━━━━━ STORED DATA ━━━━━

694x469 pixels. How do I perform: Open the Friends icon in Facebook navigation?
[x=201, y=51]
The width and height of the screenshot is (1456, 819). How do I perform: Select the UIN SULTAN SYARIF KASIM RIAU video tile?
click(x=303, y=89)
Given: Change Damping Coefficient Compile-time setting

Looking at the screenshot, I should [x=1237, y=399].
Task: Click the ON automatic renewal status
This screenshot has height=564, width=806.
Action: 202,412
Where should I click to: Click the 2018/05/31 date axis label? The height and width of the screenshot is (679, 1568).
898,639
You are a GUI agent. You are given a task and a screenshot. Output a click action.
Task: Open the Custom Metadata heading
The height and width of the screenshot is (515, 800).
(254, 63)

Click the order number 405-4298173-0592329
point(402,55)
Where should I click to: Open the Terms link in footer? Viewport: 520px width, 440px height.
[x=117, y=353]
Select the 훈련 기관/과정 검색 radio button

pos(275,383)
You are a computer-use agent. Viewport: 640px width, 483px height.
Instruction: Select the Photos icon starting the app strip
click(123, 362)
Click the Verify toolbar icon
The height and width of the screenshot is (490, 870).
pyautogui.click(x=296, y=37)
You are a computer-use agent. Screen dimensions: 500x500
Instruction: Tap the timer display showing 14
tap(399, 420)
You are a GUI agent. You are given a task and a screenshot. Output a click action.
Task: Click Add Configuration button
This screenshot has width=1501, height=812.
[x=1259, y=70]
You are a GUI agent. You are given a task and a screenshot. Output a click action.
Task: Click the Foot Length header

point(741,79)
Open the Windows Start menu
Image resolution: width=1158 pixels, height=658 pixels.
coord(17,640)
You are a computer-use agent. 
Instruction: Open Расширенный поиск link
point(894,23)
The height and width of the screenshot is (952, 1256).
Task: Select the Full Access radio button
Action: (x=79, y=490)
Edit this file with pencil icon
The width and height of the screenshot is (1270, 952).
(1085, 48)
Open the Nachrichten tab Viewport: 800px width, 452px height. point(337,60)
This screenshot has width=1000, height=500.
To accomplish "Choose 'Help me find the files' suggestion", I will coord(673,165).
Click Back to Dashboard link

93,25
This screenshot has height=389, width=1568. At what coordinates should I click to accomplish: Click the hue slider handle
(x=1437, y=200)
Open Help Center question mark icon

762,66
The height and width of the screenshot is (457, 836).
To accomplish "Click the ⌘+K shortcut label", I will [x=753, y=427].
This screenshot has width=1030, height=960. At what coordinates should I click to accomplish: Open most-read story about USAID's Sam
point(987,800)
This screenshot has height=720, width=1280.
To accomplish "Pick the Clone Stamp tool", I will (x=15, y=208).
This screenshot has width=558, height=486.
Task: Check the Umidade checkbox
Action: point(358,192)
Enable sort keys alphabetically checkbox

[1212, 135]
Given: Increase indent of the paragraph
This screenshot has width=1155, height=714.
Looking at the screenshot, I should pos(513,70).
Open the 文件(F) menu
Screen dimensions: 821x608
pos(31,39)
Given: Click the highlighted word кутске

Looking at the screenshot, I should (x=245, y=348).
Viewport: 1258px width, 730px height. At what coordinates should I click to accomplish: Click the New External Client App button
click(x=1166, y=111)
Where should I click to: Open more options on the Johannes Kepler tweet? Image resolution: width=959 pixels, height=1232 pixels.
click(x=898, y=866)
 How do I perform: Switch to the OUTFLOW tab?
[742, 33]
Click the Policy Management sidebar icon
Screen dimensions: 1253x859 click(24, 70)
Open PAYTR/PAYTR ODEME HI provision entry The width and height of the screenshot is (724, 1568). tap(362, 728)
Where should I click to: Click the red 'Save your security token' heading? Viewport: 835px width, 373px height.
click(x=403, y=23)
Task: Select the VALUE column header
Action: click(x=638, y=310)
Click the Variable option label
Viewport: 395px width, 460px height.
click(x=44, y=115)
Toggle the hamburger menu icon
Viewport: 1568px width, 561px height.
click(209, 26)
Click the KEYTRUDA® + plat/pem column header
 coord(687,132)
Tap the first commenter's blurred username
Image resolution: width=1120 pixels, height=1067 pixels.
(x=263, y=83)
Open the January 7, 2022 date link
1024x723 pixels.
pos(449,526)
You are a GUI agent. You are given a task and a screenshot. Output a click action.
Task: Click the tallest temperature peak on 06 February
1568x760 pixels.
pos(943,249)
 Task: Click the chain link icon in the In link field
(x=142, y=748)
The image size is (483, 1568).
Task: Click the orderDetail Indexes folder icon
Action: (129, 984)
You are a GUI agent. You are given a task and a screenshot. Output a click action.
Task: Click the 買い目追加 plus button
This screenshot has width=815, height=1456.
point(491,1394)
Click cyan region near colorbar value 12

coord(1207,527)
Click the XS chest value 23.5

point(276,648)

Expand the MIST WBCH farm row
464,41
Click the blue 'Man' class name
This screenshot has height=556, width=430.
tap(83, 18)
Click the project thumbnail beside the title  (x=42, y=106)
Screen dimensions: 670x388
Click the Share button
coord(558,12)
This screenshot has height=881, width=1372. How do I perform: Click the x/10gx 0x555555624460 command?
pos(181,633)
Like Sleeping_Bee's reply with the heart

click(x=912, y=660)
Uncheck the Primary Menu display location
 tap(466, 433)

━━━━━

(WHAT IS BEING ASKED)
Rewrite all of the data above, swapping every "Output a click action" for "Return a single click action" and keeping everything else the same.

(RESULT OF THE TASK)
694x469 pixels. How do I perform: Open the Friends icon in Facebook navigation?
[x=201, y=51]
The width and height of the screenshot is (1456, 819). How do I perform: Select the UIN SULTAN SYARIF KASIM RIAU video tile?
click(x=303, y=89)
Given: Change Damping Coefficient Compile-time setting

Looking at the screenshot, I should [x=1237, y=399].
Task: Click the ON automatic renewal status
This screenshot has height=564, width=806.
Action: 202,412
Where should I click to: Click the 2018/05/31 date axis label? The height and width of the screenshot is (679, 1568).
898,639
You are a GUI agent. You are given a task and a screenshot. Return a single click action.
Task: Open the Custom Metadata heading
The height and width of the screenshot is (515, 800).
(254, 63)

Click the order number 405-4298173-0592329
point(402,55)
Where should I click to: Open the Terms link in footer? Viewport: 520px width, 440px height.
[x=117, y=353]
Select the 훈련 기관/과정 검색 radio button

pos(275,383)
You are a computer-use agent. Viewport: 640px width, 483px height.
Instruction: Select the Photos icon starting the app strip
click(123, 362)
Click the Verify toolbar icon
The height and width of the screenshot is (490, 870).
pyautogui.click(x=296, y=37)
You are a computer-use agent. Screen dimensions: 500x500
Instruction: Tap the timer display showing 14
tap(399, 420)
You are a GUI agent. You are given a task and a screenshot. Return a single click action.
Task: Click Add Configuration button
This screenshot has width=1501, height=812.
[x=1259, y=70]
You are a GUI agent. You are given a task and a screenshot. Return a single click action.
Task: Click the Foot Length header

point(741,79)
Open the Windows Start menu
Image resolution: width=1158 pixels, height=658 pixels.
coord(17,640)
You are a computer-use agent. 
Instruction: Open Расширенный поиск link
point(894,23)
The height and width of the screenshot is (952, 1256).
Task: Select the Full Access radio button
Action: (x=79, y=490)
Edit this file with pencil icon
The width and height of the screenshot is (1270, 952).
(1085, 48)
Open the Nachrichten tab Viewport: 800px width, 452px height. point(337,60)
This screenshot has width=1000, height=500.
To accomplish "Choose 'Help me find the files' suggestion", I will coord(673,165).
Click Back to Dashboard link

93,25
This screenshot has height=389, width=1568. At what coordinates should I click to accomplish: Click the hue slider handle
(x=1437, y=200)
Open Help Center question mark icon

762,66
The height and width of the screenshot is (457, 836).
To accomplish "Click the ⌘+K shortcut label", I will [x=753, y=427].
This screenshot has width=1030, height=960. At what coordinates should I click to accomplish: Open most-read story about USAID's Sam
point(987,800)
This screenshot has height=720, width=1280.
To accomplish "Pick the Clone Stamp tool", I will (x=15, y=208).
This screenshot has width=558, height=486.
Task: Check the Umidade checkbox
Action: point(358,192)
Enable sort keys alphabetically checkbox

[1212, 135]
Given: Increase indent of the paragraph
This screenshot has width=1155, height=714.
Looking at the screenshot, I should pos(513,70).
Open the 文件(F) menu
Screen dimensions: 821x608
pos(31,39)
Given: Click the highlighted word кутске

Looking at the screenshot, I should (x=245, y=348).
Viewport: 1258px width, 730px height. At what coordinates should I click to accomplish: Click the New External Client App button
click(x=1166, y=111)
Where should I click to: Open more options on the Johannes Kepler tweet? Image resolution: width=959 pixels, height=1232 pixels.
click(x=898, y=866)
 How do I perform: Switch to the OUTFLOW tab?
[742, 33]
Click the Policy Management sidebar icon
Screen dimensions: 1253x859 click(24, 70)
Open PAYTR/PAYTR ODEME HI provision entry The width and height of the screenshot is (724, 1568). tap(362, 728)
Where should I click to: Click the red 'Save your security token' heading? Viewport: 835px width, 373px height.
click(x=403, y=23)
Task: Select the VALUE column header
Action: click(x=638, y=310)
Click the Variable option label
Viewport: 395px width, 460px height.
click(x=44, y=115)
Toggle the hamburger menu icon
Viewport: 1568px width, 561px height.
click(209, 26)
Click the KEYTRUDA® + plat/pem column header
 coord(687,132)
Tap the first commenter's blurred username
Image resolution: width=1120 pixels, height=1067 pixels.
(x=263, y=83)
Open the January 7, 2022 date link
1024x723 pixels.
pos(449,526)
You are a GUI agent. You are given a task and a screenshot. Return a single click action.
Task: Click the tallest temperature peak on 06 February
1568x760 pixels.
pos(943,249)
 Task: Click the chain link icon in the In link field
(x=142, y=748)
The image size is (483, 1568).
Task: Click the orderDetail Indexes folder icon
Action: (129, 984)
You are a GUI agent. You are given a task and a screenshot. Return a single click action.
Task: Click the 買い目追加 plus button
This screenshot has width=815, height=1456.
point(491,1394)
Click cyan region near colorbar value 12

coord(1207,527)
Click the XS chest value 23.5

point(276,648)

Expand the MIST WBCH farm row
464,41
Click the blue 'Man' class name
This screenshot has height=556, width=430.
tap(83, 18)
Click the project thumbnail beside the title  (x=42, y=106)
Screen dimensions: 670x388
Click the Share button
coord(558,12)
This screenshot has height=881, width=1372. How do I perform: Click the x/10gx 0x555555624460 command?
pos(181,633)
Like Sleeping_Bee's reply with the heart

click(x=912, y=660)
Uncheck the Primary Menu display location
 tap(466, 433)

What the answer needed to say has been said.